# Start of STORED ROWS

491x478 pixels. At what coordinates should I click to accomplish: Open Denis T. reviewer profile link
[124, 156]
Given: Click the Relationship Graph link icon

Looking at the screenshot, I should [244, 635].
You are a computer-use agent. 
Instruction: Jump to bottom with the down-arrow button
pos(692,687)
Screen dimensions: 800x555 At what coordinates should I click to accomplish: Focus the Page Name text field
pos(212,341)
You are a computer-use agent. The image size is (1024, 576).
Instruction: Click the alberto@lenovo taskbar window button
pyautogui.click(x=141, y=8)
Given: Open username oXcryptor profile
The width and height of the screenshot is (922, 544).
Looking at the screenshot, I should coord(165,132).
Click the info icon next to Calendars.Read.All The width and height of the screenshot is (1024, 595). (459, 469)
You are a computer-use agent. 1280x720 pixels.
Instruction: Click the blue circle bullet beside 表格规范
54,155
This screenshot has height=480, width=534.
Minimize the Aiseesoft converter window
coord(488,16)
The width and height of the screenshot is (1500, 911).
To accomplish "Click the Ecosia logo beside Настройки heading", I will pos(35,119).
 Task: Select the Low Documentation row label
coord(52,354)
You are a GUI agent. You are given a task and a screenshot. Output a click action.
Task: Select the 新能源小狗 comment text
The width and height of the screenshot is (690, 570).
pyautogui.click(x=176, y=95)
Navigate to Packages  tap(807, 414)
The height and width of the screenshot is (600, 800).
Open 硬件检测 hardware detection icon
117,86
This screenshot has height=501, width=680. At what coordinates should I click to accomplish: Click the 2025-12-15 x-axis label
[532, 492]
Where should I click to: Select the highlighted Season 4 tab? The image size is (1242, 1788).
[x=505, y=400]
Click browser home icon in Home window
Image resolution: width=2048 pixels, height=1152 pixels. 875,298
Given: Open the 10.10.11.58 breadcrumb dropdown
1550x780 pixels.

# End of STORED ROWS

## TASK BRIEF
Reproduce word for word the lines of the records from the line containing "The height and" up to and including the line containing "Image resolution: width=2048".

## THE ANSWER
The height and width of the screenshot is (600, 800).
Open 硬件检测 hardware detection icon
117,86
This screenshot has height=501, width=680. At what coordinates should I click to accomplish: Click the 2025-12-15 x-axis label
[532, 492]
Where should I click to: Select the highlighted Season 4 tab? The image size is (1242, 1788).
[x=505, y=400]
Click browser home icon in Home window
Image resolution: width=2048 pixels, height=1152 pixels. 875,298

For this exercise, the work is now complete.